No plain text passwords in Spring Boot’s application.properties

Having something like
security.user.password = plainTextPassword
inside Spring Boot’s application.properties is obviously an anti-pattern as it prevents the code from being pushed to a public SCM. In my non-Spring Boot projects I use
security.user.password = ${myPasswordFromMavenSettingsXML}
and put a corresponding <properties/> reference inside my pom.xml.
Using Maven’s resource filter plugin the passwords are replaced at build time so the application have access to actual plain text passwords after it has been build and deployed.
For some reason Maven’s resource filter plugin does not work in this case. Is there a way to not commit plain text passwords to an SCM and let Spring Boot to insert them at build time?
Spring boot has multiple mechanisms to provided externalized configuration. Some examples are command line arguments, environment variables and also application properties outside of your packaged JAR.
What I usually do:
Locally we configured several environment variables. Most (if not all) IDE's allow you to configure environment variables from within the run configuration.
For example if you don't want to expose the spring.datasource.password property you could set an environment variable called SPRING_DATASOURCE_PASSWORD.
When we deploy on another environment, we usually choose to add another application.properties or application.yml file within the same folder as the application JAR/WAR, since Spring boot picks that up as well.
Another solution is to use Spring cloud since it has a config service which can be used as a microservice to provide configuration. The configuration can be versioned using SCM as well, but you can put it on a separate system that is not connected to your source code.

WAS Liberty: DEV and UAT Configuration

I am wondering what is the best way to configure an WAS Liberty installation, allowing to to switch from a DEV environment configuration to an UAT(testing) environment configuration dynamically.

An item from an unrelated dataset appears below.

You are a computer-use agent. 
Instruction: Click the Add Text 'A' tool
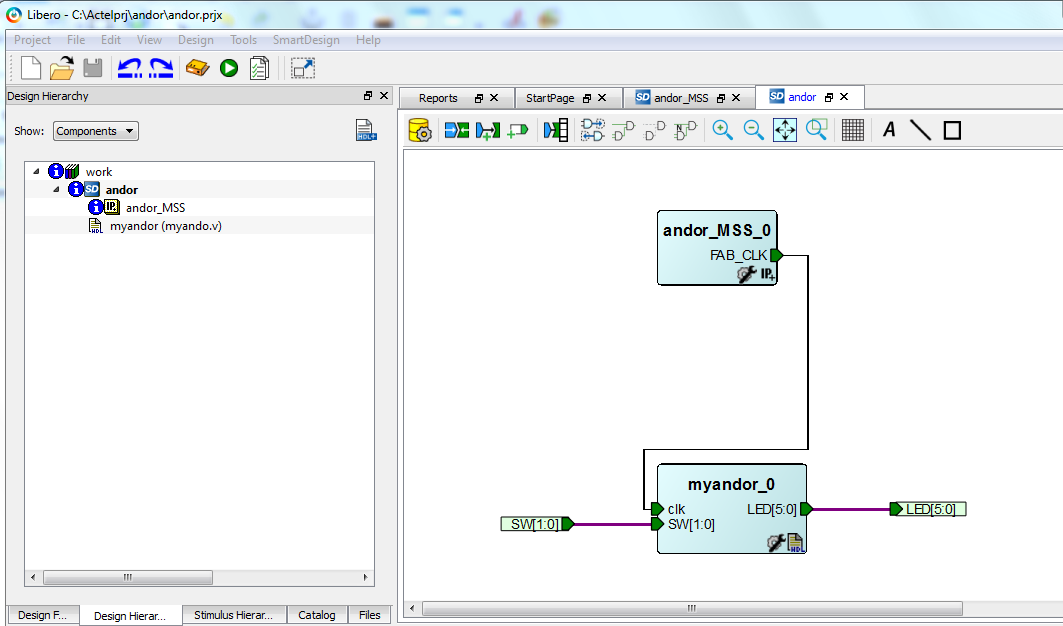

To elaborate, we have a similar setup with our glassfish servers, we simply configure system properties for both in the Glassfish console. For example
hostname.uat="some uat value"
hostname.dev="some dev value"
Dropping the ".uat" or ".dev" in the system property configuration in Glassfish makes that property active. In Glassfish, this can be done dynamically and while the application is running (no need to reboot).

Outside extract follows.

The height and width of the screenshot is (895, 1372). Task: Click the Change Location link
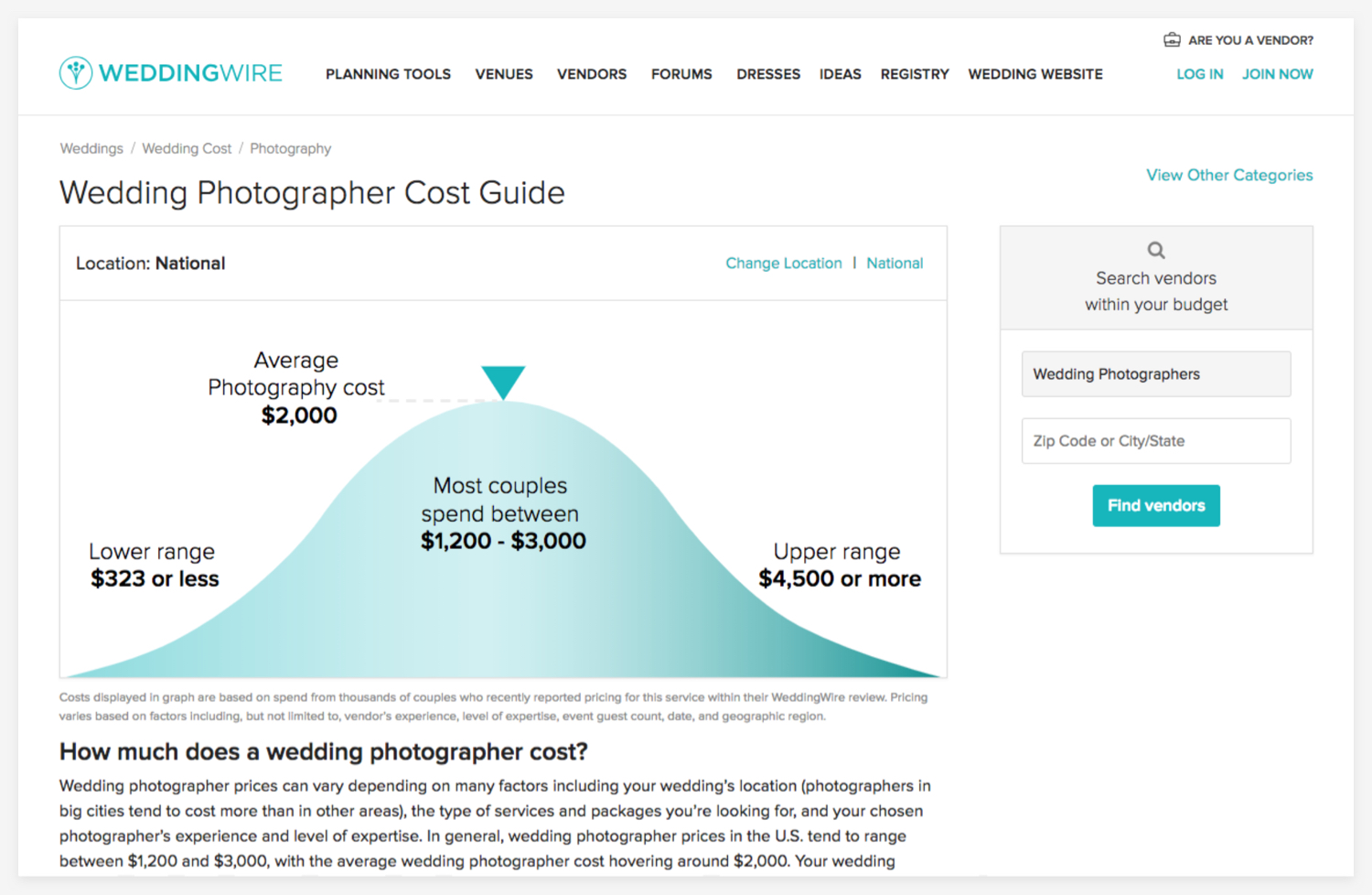click(784, 264)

Is there or can someone elaborate how I could achieve a similar setup in WAS Liberty?
Thank-you kindly
You can create a server.env file in two possible places:
${wlp.install.dir}/etc/server.env (properties are applied to all servers) or
${server.config.dir}/server.env (properties applied only to one server)
and specify any environment variables in that file.
For example:
# Specify properties and values
admin.email=dev.admin#domain.com
admin.email.uat=uat.admin#domain.com
To access these properties in an application environment (such as a Servlet) do the following:
System.getenv("admin.email"); // returns "dev.admin#domain.com"
Other useful properties can be specified in the server.env file as well such as JAVA_HOME, WLP_USER_DIR, WLP_OUTPUT_DIR, and WLP_DEBUG_ADDRESS.
For IBM's full doc on this, see: Customizing the Liberty Environment.
What we do is generate the Liberty server with Ansible, where the variables can be added to an ansible inventory based on environment.
So, our deployments essentially drop and recreate the Liberty server by using ansible templates and roles to stamp it out as needed.
Lastly, we make use of Hasicorp Vault (you can also use ansible-vault) for credentials or secrets at deploy time to fetch credentials. This is then injected into Ansible as JSON and used to stamp out the server.xml and other related configuration files.